[Selected excerpt Boundary: Start]
For the first year and a half, Ayuk was building Bunce while working a full-time engineering job. Bunce was a side hustle, a ‘focused activity’ squeezed into nights and weekends. It wasn’t until November 2022, after getting into an accelerator, that he finally quit. “I just felt the need to focus,” he says, despite the software “crashing every other day.”
The ‘trust desert’ was their central battle. “It was actually really tough,” Ayuk admits. Their first, fragile strategy was radical transparency. “We didn’t try to claim we’re bigger than we are. I mean, you would find that some people could be empathetic to startup founders.”
This ‘empathy’ was a thin reed to lean on. “Merchants in financial services were a no-no. It was really hard to close.” Faced with this wall, Bunce made a crucial, pragmatic shift in its initial target market of typical tech companies to e-commerce, where data was seen as less sensitive.
But to grow, they needed credibility. The grind was no longer about features, but about fortress-building. This meant overcoming a personal hurdle for Ayuk: “One of the things about myself is that I don’t really like to speak much. But, it’s impossible to make a good product without speaking to customers like every [single] day.”
Their multi-pronged assault on the trust problem was unglamorous and relentless:
- Technical Assurance: Securing databases and encrypting data.
- The Ultimate Concession: For the biggest clients, they offered custom deployments where the software ran on the client’s own servers, ensuring data never left their premises.
- Strategic Partnerships: Leveraging partnerships with Paystack and Flutterwave to borrow their credibility.
- The Certification Marathon: The long, arduous process of obtaining NDPR (Nigeria Data Protection Regulation) and SOC2 certifications began. Both data compliance certifications allow their customers to trust that they had been certified by the Nigerian Government to handle data.
This period was defined by a critical adaptation. Ayuk clarifies it wasn’t a product pivot, but a ‘messaging pivot.’ They shifted from selling “payment recovery” to selling “customer data” utilisation, a reframe that unlocked new markets without rebuilding a single line of code.
Day 1000: The breakthrough and the systemic reality
The first real validation was a payment. “The first time someone paid us was in January 2024. “I was like, ‘Whoa, someone paid us,’” Ayuk says. But a more profound moment came soon after: “The first time our customers sent people thousands of messages, and they all went through, I thought, we’re really doing this, it’s working.” Seeing their system handle real volume was the confirmation that they were building something viable.
Reflecting on the journey, Ayuk’s advice to his Day 1 self is brutally practical, born from a key mistake: “Speak to customers every day; charge from day one. We had this ridiculous free plan for a year that really prevented us from making any money in 2023. If people are not paying, they’re not seeing enough value.”
The African context continues to dictate their strategy in ways a Silicon Valley counterpart would never face. Ayuk highlights the ‘mismatch’ of WhatsApp and SMS being the most effective channels, but also ‘really expensive,’ making high-volume engagement prohibitive. More critically, he points to a systemic market shift: the move from card payments to transfers.
“Transfers are becoming more popular than card payments, and there’s very limited data you can get,” he explains. With a card, you get a rich data profile; with a transfer, you get a name and an amount. This continent-wide trend forces Bunce and its clients to collect behavioural data earlier in the customer journey, a fundamental constraint on their business model.
For Bunce, the future is about deepening personalisation, but the foundation will always be the trust they fought so hard to earn. They navigated the desert not with a faster car, but by patiently building rest stops, securing guides, and proving their reliability one partnership and one certification at a time. Their journey is a testament to the fact that in Africa’s tech ecosystem, the most important infrastructure isn’t just digital, it’s reputational.
[Selected excerpt Boundary: End]
[Information Boundary: Start]
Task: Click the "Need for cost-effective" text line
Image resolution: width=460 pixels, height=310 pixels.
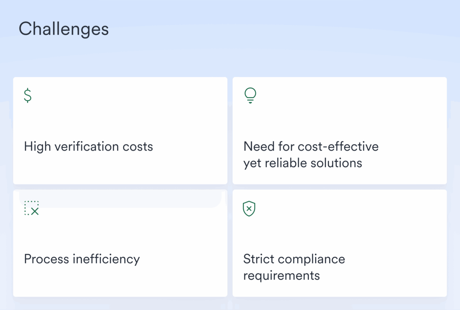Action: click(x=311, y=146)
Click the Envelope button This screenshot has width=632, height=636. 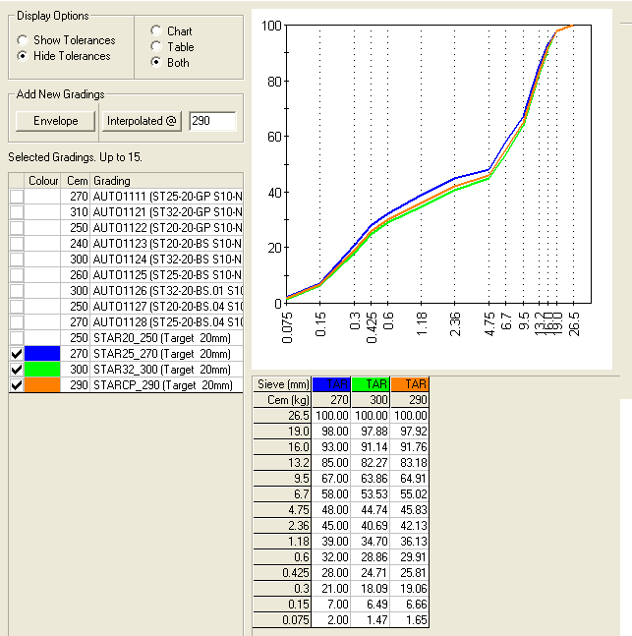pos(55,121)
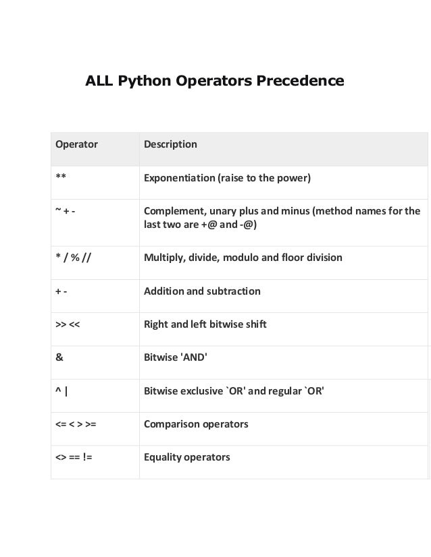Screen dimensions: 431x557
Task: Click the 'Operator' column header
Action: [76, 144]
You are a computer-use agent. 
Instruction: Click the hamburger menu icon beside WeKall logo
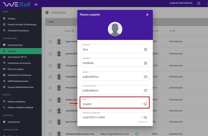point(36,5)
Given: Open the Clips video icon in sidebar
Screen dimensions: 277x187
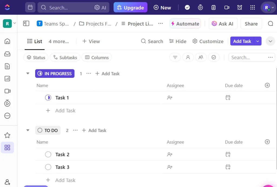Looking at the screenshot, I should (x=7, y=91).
[Information Boundary: End]
[Information Boundary: Start]
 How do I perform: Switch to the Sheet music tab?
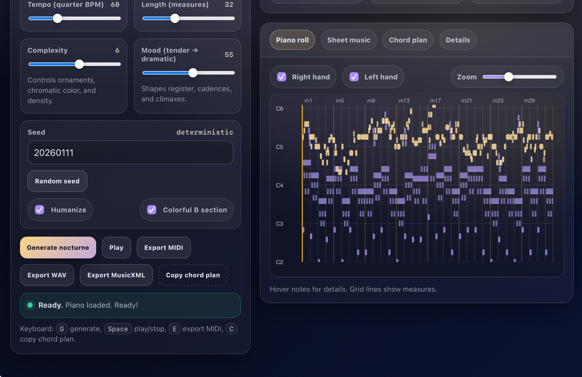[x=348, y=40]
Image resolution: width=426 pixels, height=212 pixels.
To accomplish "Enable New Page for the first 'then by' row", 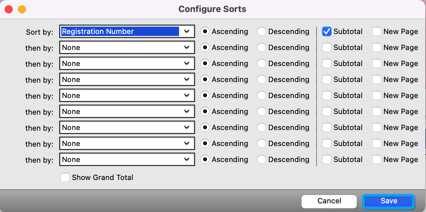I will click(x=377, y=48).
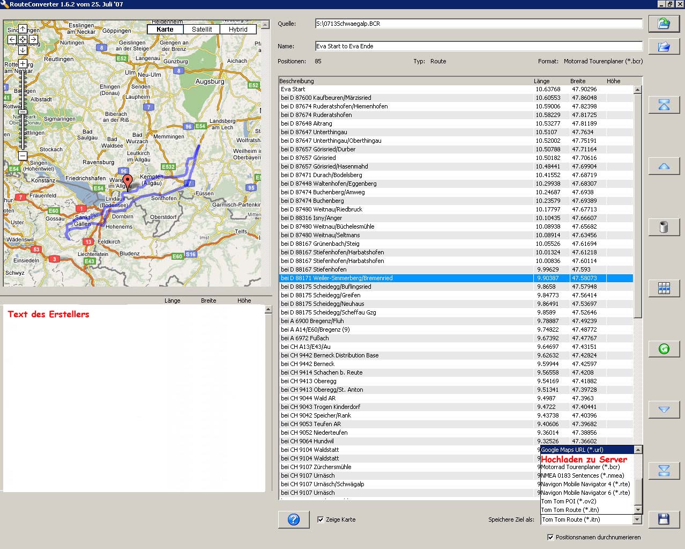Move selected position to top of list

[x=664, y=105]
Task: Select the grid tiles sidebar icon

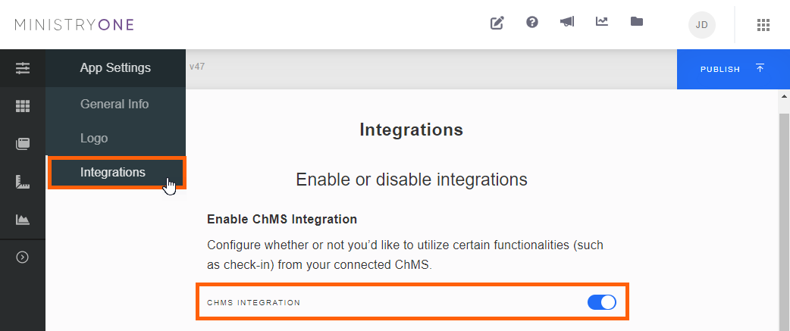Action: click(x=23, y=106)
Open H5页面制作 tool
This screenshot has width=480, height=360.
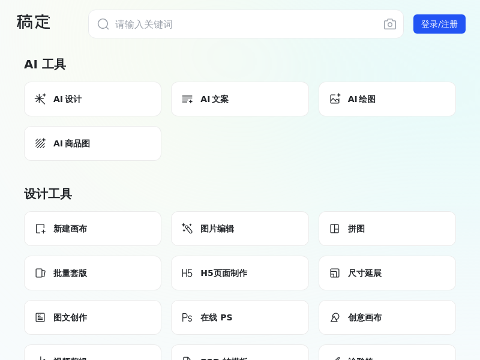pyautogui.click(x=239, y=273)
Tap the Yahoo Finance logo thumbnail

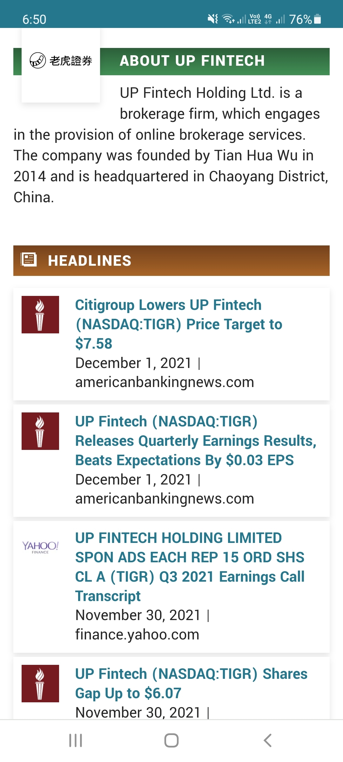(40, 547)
[Information Boundary: End]
### Activity 1:
Copy the Bunce excerpt starting at "But to grow, they" and ending at "borrow their credibility.", swapping "credibility" for "reputation".
### Activity 2:
According to the Bunce excerpt, when did a customer first pay Bunce?

### Exercise solution 1:
But to grow, they needed reputation. The grind was no longer about features, but about fortress-building. This meant overcoming a personal hurdle for Ayuk: “One of the things about myself is that I don’t really like to speak much. But, it’s impossible to make a good product without speaking to customers like every [single] day.”
Their multi-pronged assault on the trust problem was unglamorous and relentless:
- Technical Assurance: Securing databases and encrypting data.
- The Ultimate Concession: For the biggest clients, they offered custom deployments where the software ran on the client’s own servers, ensuring data never left their premises.
- Strategic Partnerships: Leveraging partnerships with Paystack and Flutterwave to borrow their reputation.

### Exercise solution 2:
January 2024